Highlights of the Louisville Orchestra's 2021-22 season include six world premieres; works by composers of color and women composers of three centuries; a three-part festival of Latin American music featuring world premieres by Angélica Negrón and Dafnis Prieto; and the first concert in a multi-season series exploring Black and Jewish music. A major highlight of the season is the world premiere of Abrams's Piano Concerto, written for and featuring acclaimed pianist Yuja Wang. Also featured are the world premieres of Adolphus Hailstork's Fourth Symphony and a Louisville Orchestra commission from rising young Louisville composer KiMani Bridges, a new edition of the popular "Teddy Talks..." series deconstructing Schubert's "Great" Symphony in C Major, performances of Steve Reich's Music for 18 Musicians and the group composition The Blue Hour at Old Forester's Paristown Hall, and much more. Attendance at all performances in the 2021-22 season is subject to currently recommended COVID-19 safety protocols.

Conductor, composer, pianist and clarinetist Teddy Abrams has been a revitalizing force at the Louisville Orchestra, where he is music director.
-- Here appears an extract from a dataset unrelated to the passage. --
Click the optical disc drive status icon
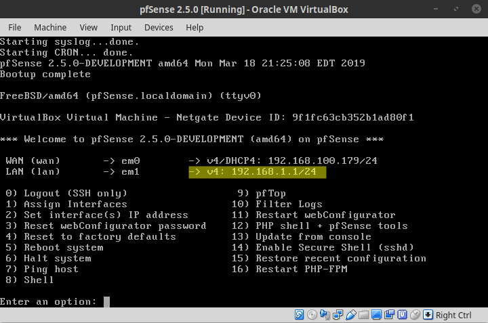 [x=312, y=315]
Raised in Oakland, California, he became a protégé of Michael Tilson Thomas at just 12 years old. The same energy and drive he displays on the podium today secured him a bachelor's degree from the San Francisco Conservatory of Music at the age of 18 before being accepted by Curtis as its youngest ever conducting student. In Louisville he has made his mark not only as a visionary and galvanizing conductor but also with creative initiatives such as his rap-opera honoring one of Louisville's own, heavyweight champion Muhammad Ali. A born leader, Abrams has drawn the local community together with his musical responses to the global pandemic and Black Lives Matter movement.